» DATA FOR THIS EXERCISE
━━━━

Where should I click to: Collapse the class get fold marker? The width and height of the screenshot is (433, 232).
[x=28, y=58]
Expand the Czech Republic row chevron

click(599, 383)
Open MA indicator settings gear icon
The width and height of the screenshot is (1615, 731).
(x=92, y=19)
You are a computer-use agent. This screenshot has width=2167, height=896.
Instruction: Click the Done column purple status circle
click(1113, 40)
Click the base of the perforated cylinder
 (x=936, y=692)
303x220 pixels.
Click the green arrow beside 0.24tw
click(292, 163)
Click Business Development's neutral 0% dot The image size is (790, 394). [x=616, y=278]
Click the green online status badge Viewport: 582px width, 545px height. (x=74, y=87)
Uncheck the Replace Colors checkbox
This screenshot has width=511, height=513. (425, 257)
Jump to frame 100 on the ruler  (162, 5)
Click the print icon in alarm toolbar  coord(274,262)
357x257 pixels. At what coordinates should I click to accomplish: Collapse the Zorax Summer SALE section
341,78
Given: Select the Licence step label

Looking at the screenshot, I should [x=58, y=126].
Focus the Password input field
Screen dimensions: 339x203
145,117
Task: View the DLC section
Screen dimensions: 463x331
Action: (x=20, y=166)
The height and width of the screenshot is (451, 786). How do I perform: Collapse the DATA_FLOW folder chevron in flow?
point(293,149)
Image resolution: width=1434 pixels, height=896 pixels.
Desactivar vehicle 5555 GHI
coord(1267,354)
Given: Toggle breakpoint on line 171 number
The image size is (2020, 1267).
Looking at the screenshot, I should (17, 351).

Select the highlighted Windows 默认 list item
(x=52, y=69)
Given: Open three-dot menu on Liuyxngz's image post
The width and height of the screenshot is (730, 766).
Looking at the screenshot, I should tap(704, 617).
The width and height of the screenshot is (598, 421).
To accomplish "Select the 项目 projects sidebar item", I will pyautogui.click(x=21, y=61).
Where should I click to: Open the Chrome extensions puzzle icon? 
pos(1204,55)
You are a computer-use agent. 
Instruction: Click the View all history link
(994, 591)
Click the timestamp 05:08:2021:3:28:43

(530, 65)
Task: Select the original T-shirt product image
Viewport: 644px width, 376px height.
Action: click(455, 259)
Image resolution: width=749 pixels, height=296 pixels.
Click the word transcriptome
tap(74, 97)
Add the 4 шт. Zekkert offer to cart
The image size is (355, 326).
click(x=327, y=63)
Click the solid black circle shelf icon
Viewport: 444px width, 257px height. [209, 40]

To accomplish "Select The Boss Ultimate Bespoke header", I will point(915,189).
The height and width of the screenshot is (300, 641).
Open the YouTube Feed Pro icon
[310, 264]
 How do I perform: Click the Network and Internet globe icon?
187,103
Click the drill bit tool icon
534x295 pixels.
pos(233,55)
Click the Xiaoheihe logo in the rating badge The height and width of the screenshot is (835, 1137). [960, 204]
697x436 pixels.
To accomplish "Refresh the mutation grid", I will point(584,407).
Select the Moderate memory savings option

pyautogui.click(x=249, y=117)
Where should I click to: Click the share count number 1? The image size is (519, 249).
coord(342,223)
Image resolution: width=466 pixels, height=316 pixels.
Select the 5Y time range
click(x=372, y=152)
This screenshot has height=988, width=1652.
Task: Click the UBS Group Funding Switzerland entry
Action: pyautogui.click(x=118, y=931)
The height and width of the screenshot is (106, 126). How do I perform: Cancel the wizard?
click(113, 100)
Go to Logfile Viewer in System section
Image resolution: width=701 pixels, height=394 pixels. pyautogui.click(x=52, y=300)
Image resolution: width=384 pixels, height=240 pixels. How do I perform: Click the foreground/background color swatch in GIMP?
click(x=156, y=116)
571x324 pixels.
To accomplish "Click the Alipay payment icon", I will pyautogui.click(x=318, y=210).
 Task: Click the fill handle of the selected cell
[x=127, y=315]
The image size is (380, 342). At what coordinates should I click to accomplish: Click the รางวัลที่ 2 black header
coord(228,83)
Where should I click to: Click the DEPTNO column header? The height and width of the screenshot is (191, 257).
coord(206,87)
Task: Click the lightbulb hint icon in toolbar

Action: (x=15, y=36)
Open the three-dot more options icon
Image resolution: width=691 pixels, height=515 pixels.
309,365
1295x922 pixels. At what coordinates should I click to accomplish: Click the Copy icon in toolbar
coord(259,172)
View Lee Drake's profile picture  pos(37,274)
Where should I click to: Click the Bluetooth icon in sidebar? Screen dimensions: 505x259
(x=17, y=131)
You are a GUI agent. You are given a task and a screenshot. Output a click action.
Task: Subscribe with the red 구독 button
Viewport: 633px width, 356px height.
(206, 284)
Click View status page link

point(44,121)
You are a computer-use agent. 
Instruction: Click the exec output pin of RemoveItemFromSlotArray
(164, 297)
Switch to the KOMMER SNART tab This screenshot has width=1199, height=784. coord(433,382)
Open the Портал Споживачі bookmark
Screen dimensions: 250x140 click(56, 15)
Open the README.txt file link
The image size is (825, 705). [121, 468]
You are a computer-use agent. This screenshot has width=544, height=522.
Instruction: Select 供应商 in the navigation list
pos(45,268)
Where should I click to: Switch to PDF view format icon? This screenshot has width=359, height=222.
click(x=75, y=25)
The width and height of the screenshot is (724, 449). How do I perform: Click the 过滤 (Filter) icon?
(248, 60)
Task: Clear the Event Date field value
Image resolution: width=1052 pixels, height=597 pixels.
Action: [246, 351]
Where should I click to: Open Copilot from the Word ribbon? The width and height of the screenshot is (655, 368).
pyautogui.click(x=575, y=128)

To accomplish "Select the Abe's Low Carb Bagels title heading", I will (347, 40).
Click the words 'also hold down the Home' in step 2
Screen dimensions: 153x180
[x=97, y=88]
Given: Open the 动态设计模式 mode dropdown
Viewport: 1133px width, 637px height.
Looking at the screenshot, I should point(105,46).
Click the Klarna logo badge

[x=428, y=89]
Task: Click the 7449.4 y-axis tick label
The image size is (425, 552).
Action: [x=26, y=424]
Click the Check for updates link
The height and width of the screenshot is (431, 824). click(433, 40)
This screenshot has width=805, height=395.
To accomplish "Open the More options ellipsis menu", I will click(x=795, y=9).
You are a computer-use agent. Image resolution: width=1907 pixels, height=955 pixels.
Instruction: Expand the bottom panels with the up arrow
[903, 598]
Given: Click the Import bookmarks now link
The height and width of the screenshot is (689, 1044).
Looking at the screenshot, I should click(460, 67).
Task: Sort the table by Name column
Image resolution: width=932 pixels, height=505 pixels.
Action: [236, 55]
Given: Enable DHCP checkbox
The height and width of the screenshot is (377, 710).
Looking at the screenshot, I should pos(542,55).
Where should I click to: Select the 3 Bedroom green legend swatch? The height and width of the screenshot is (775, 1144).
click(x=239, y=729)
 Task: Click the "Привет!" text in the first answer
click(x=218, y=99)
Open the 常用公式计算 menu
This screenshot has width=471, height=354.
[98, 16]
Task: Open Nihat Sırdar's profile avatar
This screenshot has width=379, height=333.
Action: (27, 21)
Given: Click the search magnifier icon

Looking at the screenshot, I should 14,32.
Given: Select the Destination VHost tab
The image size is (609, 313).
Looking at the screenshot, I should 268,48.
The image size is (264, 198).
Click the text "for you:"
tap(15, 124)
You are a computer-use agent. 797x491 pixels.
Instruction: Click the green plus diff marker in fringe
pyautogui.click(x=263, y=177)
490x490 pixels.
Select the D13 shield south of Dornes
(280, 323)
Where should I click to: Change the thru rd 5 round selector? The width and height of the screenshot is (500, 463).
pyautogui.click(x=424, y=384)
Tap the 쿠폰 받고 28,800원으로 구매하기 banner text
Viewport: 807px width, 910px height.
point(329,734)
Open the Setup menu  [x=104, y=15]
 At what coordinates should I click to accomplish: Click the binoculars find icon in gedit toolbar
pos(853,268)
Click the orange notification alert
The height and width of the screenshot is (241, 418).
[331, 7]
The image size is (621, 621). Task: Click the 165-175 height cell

━━━━

» EXERCISE
Reproduce the records above from the first line up to and including the line containing "Click the green online", substituting "screen capture" for "screenshot" and leaving everything else unchanged.

» SOLUTION TO THE PROBLEM
Where should I click to: Collapse the class get fold marker? The width and height of the screen capture is (433, 232).
[x=28, y=58]
Expand the Czech Republic row chevron

click(599, 383)
Open MA indicator settings gear icon
The width and height of the screen capture is (1615, 731).
(x=92, y=19)
You are a computer-use agent. This screen capture has width=2167, height=896.
Instruction: Click the Done column purple status circle
click(1113, 40)
Click the base of the perforated cylinder
 (x=936, y=692)
303x220 pixels.
Click the green arrow beside 0.24tw
click(292, 163)
Click Business Development's neutral 0% dot The image size is (790, 394). [x=616, y=278]
Click the green online status badge Viewport: 582px width, 545px height. (x=74, y=87)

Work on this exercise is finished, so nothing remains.